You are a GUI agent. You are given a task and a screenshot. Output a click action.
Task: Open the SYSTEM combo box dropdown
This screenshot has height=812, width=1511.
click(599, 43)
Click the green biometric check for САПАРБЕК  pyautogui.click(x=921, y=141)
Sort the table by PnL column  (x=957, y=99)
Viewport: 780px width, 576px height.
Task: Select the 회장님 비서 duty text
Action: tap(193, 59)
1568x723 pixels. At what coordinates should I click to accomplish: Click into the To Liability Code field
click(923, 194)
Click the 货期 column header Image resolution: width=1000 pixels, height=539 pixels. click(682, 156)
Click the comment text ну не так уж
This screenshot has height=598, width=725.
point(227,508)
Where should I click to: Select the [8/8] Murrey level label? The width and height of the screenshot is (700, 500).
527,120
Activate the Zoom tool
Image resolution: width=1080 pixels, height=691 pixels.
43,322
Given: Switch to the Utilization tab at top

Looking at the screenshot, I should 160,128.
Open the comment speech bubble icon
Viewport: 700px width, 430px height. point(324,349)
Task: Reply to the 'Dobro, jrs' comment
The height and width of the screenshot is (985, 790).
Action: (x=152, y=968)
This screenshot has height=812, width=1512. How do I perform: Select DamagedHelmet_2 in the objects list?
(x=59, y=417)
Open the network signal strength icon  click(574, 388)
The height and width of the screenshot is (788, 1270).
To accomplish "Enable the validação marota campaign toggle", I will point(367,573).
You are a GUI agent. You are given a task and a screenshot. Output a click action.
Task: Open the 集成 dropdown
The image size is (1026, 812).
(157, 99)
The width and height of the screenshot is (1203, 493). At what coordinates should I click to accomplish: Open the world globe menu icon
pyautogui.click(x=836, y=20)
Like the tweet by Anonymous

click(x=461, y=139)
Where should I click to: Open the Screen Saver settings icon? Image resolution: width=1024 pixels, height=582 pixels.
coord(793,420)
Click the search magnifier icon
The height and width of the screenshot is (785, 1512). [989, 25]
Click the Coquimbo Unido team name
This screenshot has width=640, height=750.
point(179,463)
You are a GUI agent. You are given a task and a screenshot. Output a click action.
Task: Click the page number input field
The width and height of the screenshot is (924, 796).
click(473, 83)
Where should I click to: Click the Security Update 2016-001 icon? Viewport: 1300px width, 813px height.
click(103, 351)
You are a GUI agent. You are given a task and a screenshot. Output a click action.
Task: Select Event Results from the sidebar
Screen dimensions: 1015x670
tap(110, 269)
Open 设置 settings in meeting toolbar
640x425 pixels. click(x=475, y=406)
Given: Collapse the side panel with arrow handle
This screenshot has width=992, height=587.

• • • •

- **EXERCISE AIM**: Write every record out again, letter for letter.

- **SOLUTION FOR THIS TASK**:
You are a GUI agent. You are given a task and a screenshot. Output a click action.
Task: Open the SYSTEM combo box dropdown
This screenshot has height=812, width=1511.
click(599, 43)
Click the green biometric check for САПАРБЕК  pyautogui.click(x=921, y=141)
Sort the table by PnL column  (x=957, y=99)
Viewport: 780px width, 576px height.
Task: Select the 회장님 비서 duty text
Action: tap(193, 59)
1568x723 pixels. At what coordinates should I click to accomplish: Click into the To Liability Code field
click(923, 194)
Click the 货期 column header Image resolution: width=1000 pixels, height=539 pixels. click(682, 156)
Click the comment text ну не так уж
This screenshot has height=598, width=725.
point(227,508)
Where should I click to: Select the [8/8] Murrey level label? The width and height of the screenshot is (700, 500).
527,120
Activate the Zoom tool
Image resolution: width=1080 pixels, height=691 pixels.
43,322
Given: Switch to the Utilization tab at top

Looking at the screenshot, I should 160,128.
Open the comment speech bubble icon
Viewport: 700px width, 430px height. point(324,349)
Task: Reply to the 'Dobro, jrs' comment
The height and width of the screenshot is (985, 790).
Action: (x=152, y=968)
This screenshot has height=812, width=1512. How do I perform: Select DamagedHelmet_2 in the objects list?
(x=59, y=417)
Open the network signal strength icon  click(574, 388)
The height and width of the screenshot is (788, 1270).
To accomplish "Enable the validação marota campaign toggle", I will point(367,573).
You are a GUI agent. You are given a task and a screenshot. Output a click action.
Task: Open the 集成 dropdown
The image size is (1026, 812).
(157, 99)
The width and height of the screenshot is (1203, 493). At what coordinates should I click to accomplish: Open the world globe menu icon
pyautogui.click(x=836, y=20)
Like the tweet by Anonymous

click(x=461, y=139)
Where should I click to: Open the Screen Saver settings icon? Image resolution: width=1024 pixels, height=582 pixels.
coord(793,420)
Click the search magnifier icon
The height and width of the screenshot is (785, 1512). [989, 25]
Click the Coquimbo Unido team name
This screenshot has width=640, height=750.
point(179,463)
You are a GUI agent. You are given a task and a screenshot. Output a click action.
Task: Click the page number input field
The width and height of the screenshot is (924, 796).
click(473, 83)
Where should I click to: Click the Security Update 2016-001 icon? Viewport: 1300px width, 813px height.
click(103, 351)
You are a GUI agent. You are given a task and a screenshot. Output a click action.
Task: Select Event Results from the sidebar
Screen dimensions: 1015x670
tap(110, 269)
Open 设置 settings in meeting toolbar
640x425 pixels. click(x=475, y=406)
Given: Collapse the side panel with arrow handle
This screenshot has width=992, height=587.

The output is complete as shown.